Research Projects
Action-space Model-based Reinforcement Learning for VLA
2026 – now
- Used a bidirectional encoder to replace exploration through the denoising process by traditional gaussian action disturbance, ensuring fine-grained control over the action space.
- Designed the algorithm to perturb actions only within recognized key chunks to improve exploration efficiency and reduce redundant rollouts.
- Introduced world model to the training loop to provide sufficient data and accurate guidance.
Compressing Generative World Models via Reinforcement Learning
2025 – now
- Tried to remove the noises and reserve task-relevant or reward-relevant information in world model by making the output more compressed.
- Designed a composite reward signal including jpeg compressibility, action prediction consistency (via a custom resnet inverse action model), and value preservation to guide a diffusion world model finetuning process.
- Implemented PPO, DDPO, and AWM, adapting and unifying their codebases into a custom pipeline for diffusion world model fine-tuning, and conducted extensive experiments to iteratively refine the algorithms based on empirical results.

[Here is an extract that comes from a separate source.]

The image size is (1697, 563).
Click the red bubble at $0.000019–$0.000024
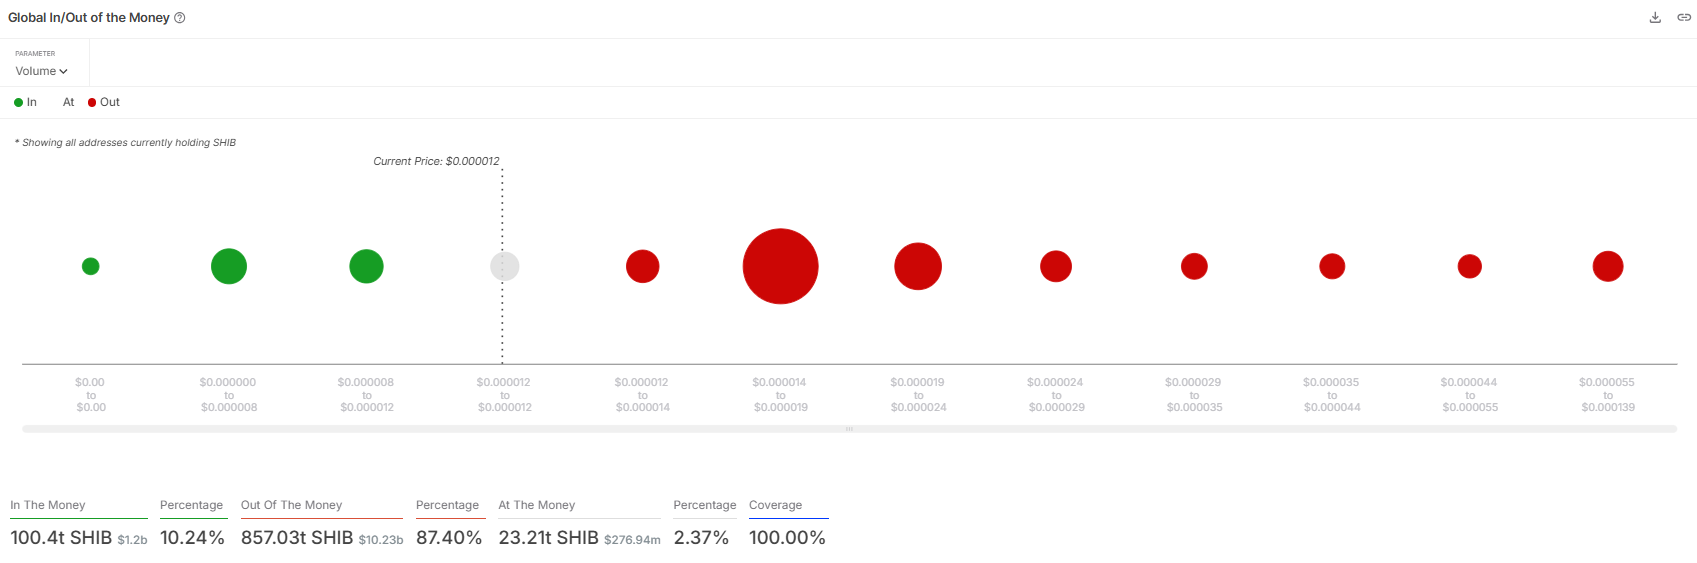[x=918, y=266]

- Focused on efficient and stable RL post-training on world model to improve long-horizon accuracy and downstream policy performance.
RL for Reasoning
2025
- Used the concepts in human cognitive psychology to design the reasoning process.

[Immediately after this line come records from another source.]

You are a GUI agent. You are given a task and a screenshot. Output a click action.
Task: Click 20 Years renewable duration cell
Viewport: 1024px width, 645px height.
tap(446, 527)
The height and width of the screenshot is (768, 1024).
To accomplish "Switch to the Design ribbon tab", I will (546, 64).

- Constructed the cognitive graph / tree to represent the reasoning process and finding the better trajectory.
- Used groups of samples with relative scores generated by DeepSeek R1 to train a smaller reward model.

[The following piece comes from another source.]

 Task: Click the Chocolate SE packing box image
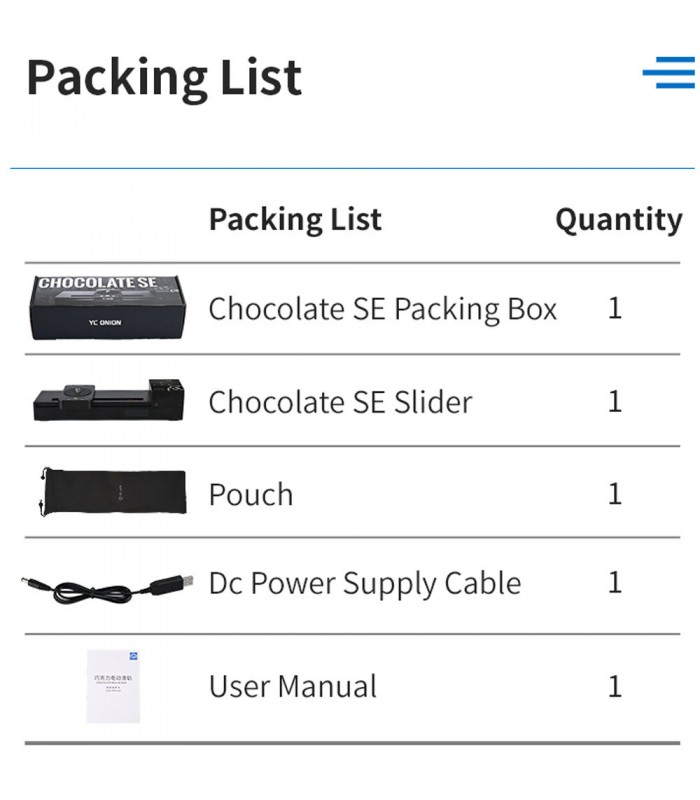[x=108, y=307]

- Finetuned Qwen by RL to enhance general cognitive reasoning ability, not only on special tasks or datasets, and achieving better performance.
Automated Construction of Knowledge Graph in Knowledge-intensive Domain
2024 – 2025
- Proposed an expandable framework of KG construction Tree-KG, including initial construction and iterative expansion.
- Achieved SOTA performance compared with existing methods such as GraphRAG, especially when using textbooks.
- Paper accepted at ACL 2025 main conference, Patent number 202610098472.8.
Industrial Experience
Team Member of Embodied AI Business Unit
Noetix Robotics, Beijing | 2026 – now
Doing research and development on embodied AI, including:
- World Action Model Pretraining and Post-training.
- VLA Post-training: Designing and reproducing memory system and hierarchical inference mechanisms, implementing supervised finetuning and reinforcement learning to train robots to do real-world long-horizon tasks.
- Real-robot Deployment.
AI Teaching Assistant (Developer of AI Cosmos)
Tsinghua University | 2024 – 2025
Developed the core Meta Agent for the university’s AI education system.
- Meta Agent Architecture: Based on OpenManus, designed a high-level agent capable of formulating reusable, generalizable workflows for diverse teaching tasks (e.g., grading, course design) from single instructions.
- Automated Tool & Workflow Construction: Implemented a “Tool Maker” to synthesize Python scripts as new tools, and a “Workflow Maker” to organize operations into executable graphs, enabling the system to self-expand its capabilities.
- Also worked on knowledge extraction: Extracting knowledge from textbooks and other materials to build a knowledge graph for the course.
Now AI Cosmos has been used in the university’s daily academic activities, including course learning and research assistance.